You are viewing a plain text version of this content. The canonical link for it is here.

Posted to user@beam.apache.org by Jaehyeon Kim <do...@gmail.com> on 2024/02/22 23:48:07 UTC

Beam portable runner setup for Flink + Python on Kubernetes

Hello,

I'm playing with the beam portable runner to read/write data from Kafka. I
see a spark runner example on Kubernetes (
https://beam.apache.org/documentation/runners/spark/#kubernetes) but the
flink runner section doesn't include such an example.

Is there a resource that I can learn?
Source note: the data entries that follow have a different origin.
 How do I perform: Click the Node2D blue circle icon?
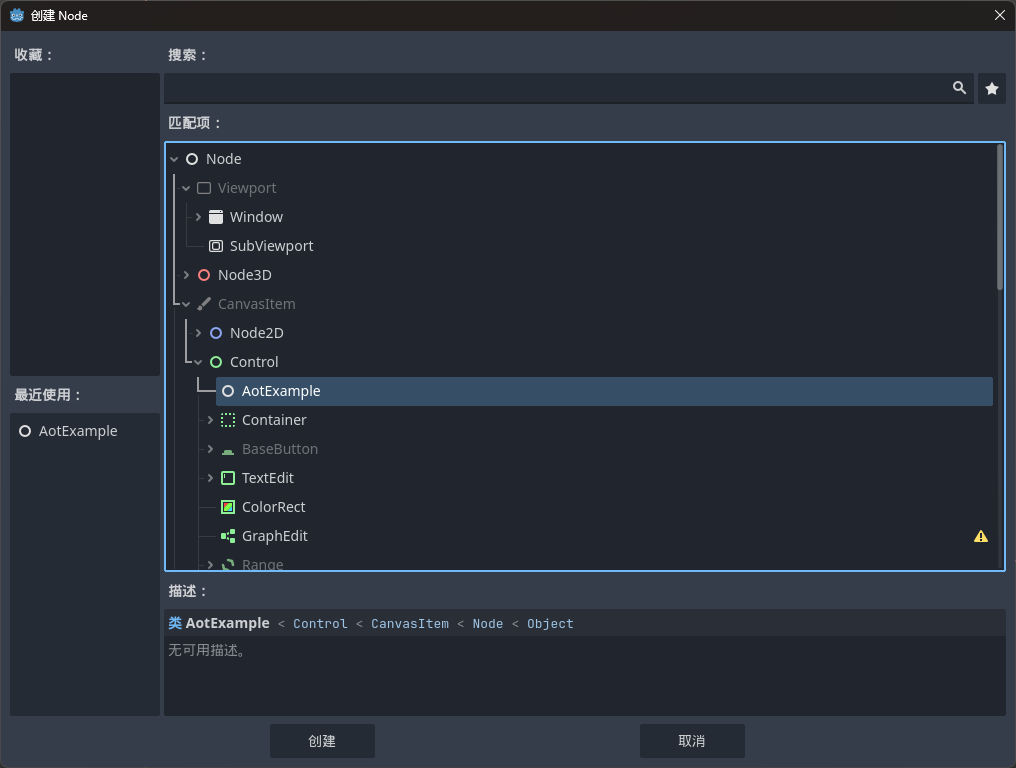[216, 333]
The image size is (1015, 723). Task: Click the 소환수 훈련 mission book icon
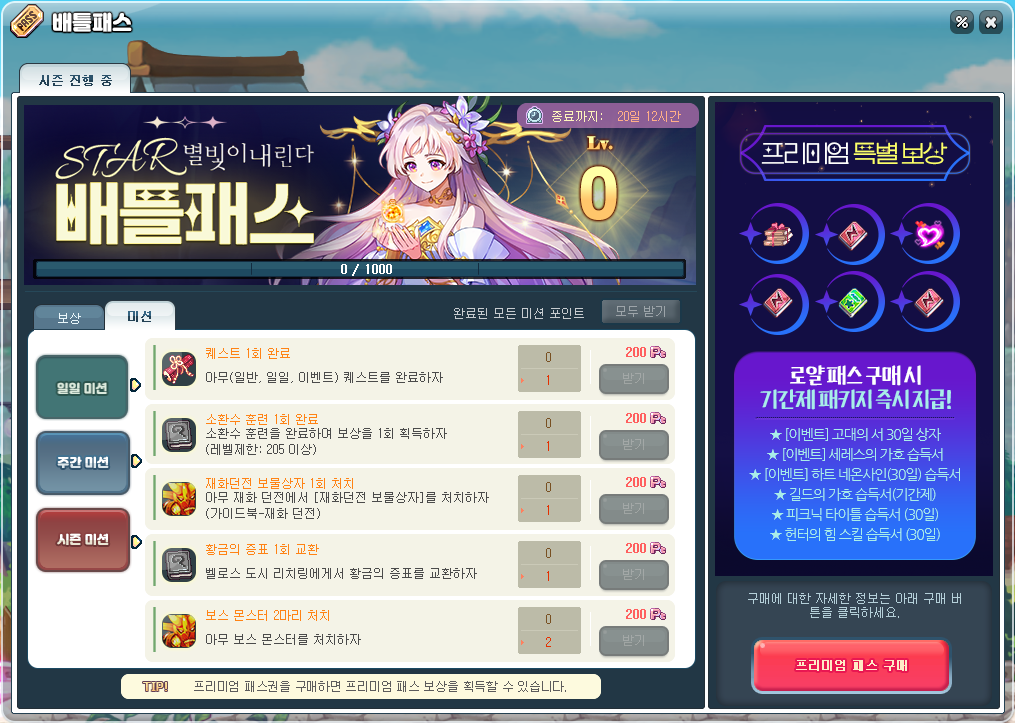179,434
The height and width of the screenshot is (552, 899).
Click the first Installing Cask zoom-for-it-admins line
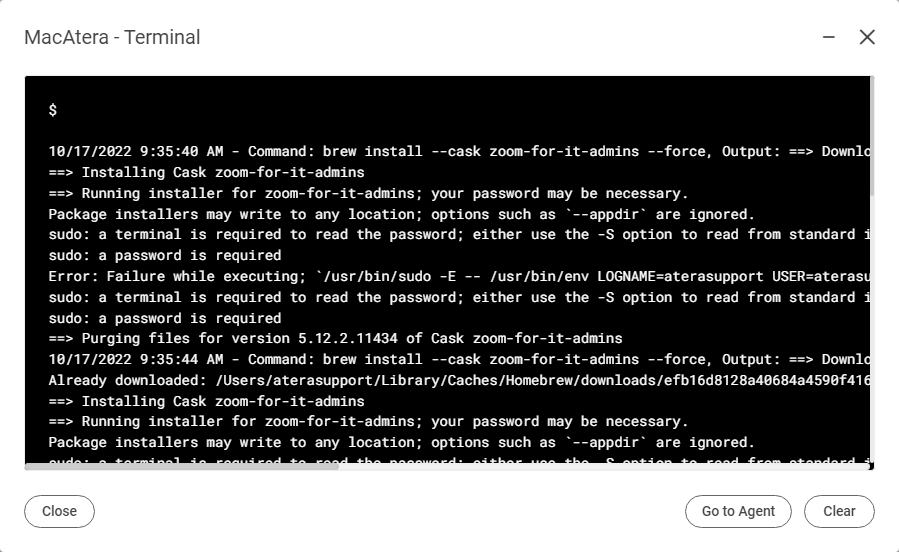coord(206,172)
Ideally it'll be good if it is
updated in the documentation.

Cheers,
Jaehyeon

Re: Beam portable runner setup for Flink + Python on Kubernetes

Posted by Sam Bourne <sa...@gmail.com>.

Hey Jaehyeon,

Docker is the default environment type
<https://github.com/apache/beam/blob/ae8bbf86c9c5951b2685b8400d6ae3fefe678a9a/sdks/python/apache_beam/options/pipeline_options.py#L1481>
when using the PortableRunner. I included them just for reference because
we found it useful to override the default sdk container with our own.
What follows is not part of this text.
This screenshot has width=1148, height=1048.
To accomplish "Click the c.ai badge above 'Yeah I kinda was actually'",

It is pretty complicated, especially to debug sometimes, but we had some
good success running some simple pipelines in production for around a year.
I was more wary about maintaining my own Flink cluster so eventually we
decided to shed the technical debt and pay for Dataflow. Runners already
rely on docker to support the portability framework
<https://beam.apache.org/roadmap/portability/> so I don't think that is
much of a concern.

On Thu, Feb 22, 2024 at 7:49 PM Jaehyeon Kim <do...@gmail.com> wrote:

> Hi Sam
>
> Thanks for the GitHub repo link. In your example, the environment type is
> set to DOCKER and it requires a docker container running together with the
> task manager. Would you think it is acceptable in a production environment?
>
> Cheers,
> Jaehyeon
>
> On Fri, 23 Feb 2024 at 13:57, Sam Bourne <sa...@gmail.com> wrote:
>
>> I made this a few years ago to help people like yourself.
>>
>> https://github.com/sambvfx/beam-flink-k8s
>>
>> Hopefully it's insightful and I'm happy to accept any MRs to update any
>> outdated information or to flesh it out more.
>>
>> On Thu, Feb 22, 2024 at 3:48 PM Jaehyeon Kim <do...@gmail.com> wrote:
>>
>>> Hello,
>>>
>>> I'm playing with the beam portable runner to read/write data from Kafka.
>>> I see a spark runner example on Kubernetes (
>>> https://beam.apache.org/documentation/runners/spark/#kubernetes) but
>>> the flink runner section doesn't include such an example.
>>>
>>> Is there a resource that I can learn? Ideally it'll be good if it is
>>> updated in the documentation.
>>>
>>> Cheers,
>>> Jaehyeon
>>>
>>

Re: Beam portable runner setup for Flink + Python on Kubernetes

Posted by Jaehyeon Kim <do...@gmail.com>.

Hi Sam

Thanks for the GitHub repo link. In your example, the environment type is
set to DOCKER and it requires a docker container running together with the
task manager. Would you think it is acceptable in a production environment?

Cheers,
Jaehyeon

On Fri, 23 Feb 2024 at 13:57, Sam Bourne <sa...@gmail.com> wrote:

> I made this a few years ago to help people like yourself.
>
> https://github.com/sambvfx/beam-flink-k8s
>
> Hopefully it's insightful and I'm happy to accept any MRs to update any
> outdated information or to flesh it out more.
>
> On Thu, Feb 22, 2024 at 3:48 PM Jaehyeon Kim <do...@gmail.com> wrote:
>
>> Hello,
>>
>> I'm playing with the beam portable runner to read/write data from Kafka.
>> I see a spark runner example on Kubernetes (
>> https://beam.apache.org/documentation/runners/spark/#kubernetes) but the
>> flink runner section doesn't include such an example.
>>
>> Is there a resource that I can learn? Ideally it'll be good if it is
>> updated in the documentation.
>>
>> Cheers,
>> Jaehyeon
>>
>

Re: Beam portable runner setup for Flink + Python on Kubernetes

Posted by Sam Bourne <sa...@gmail.com>.

I made this a few years ago to help people like yourself.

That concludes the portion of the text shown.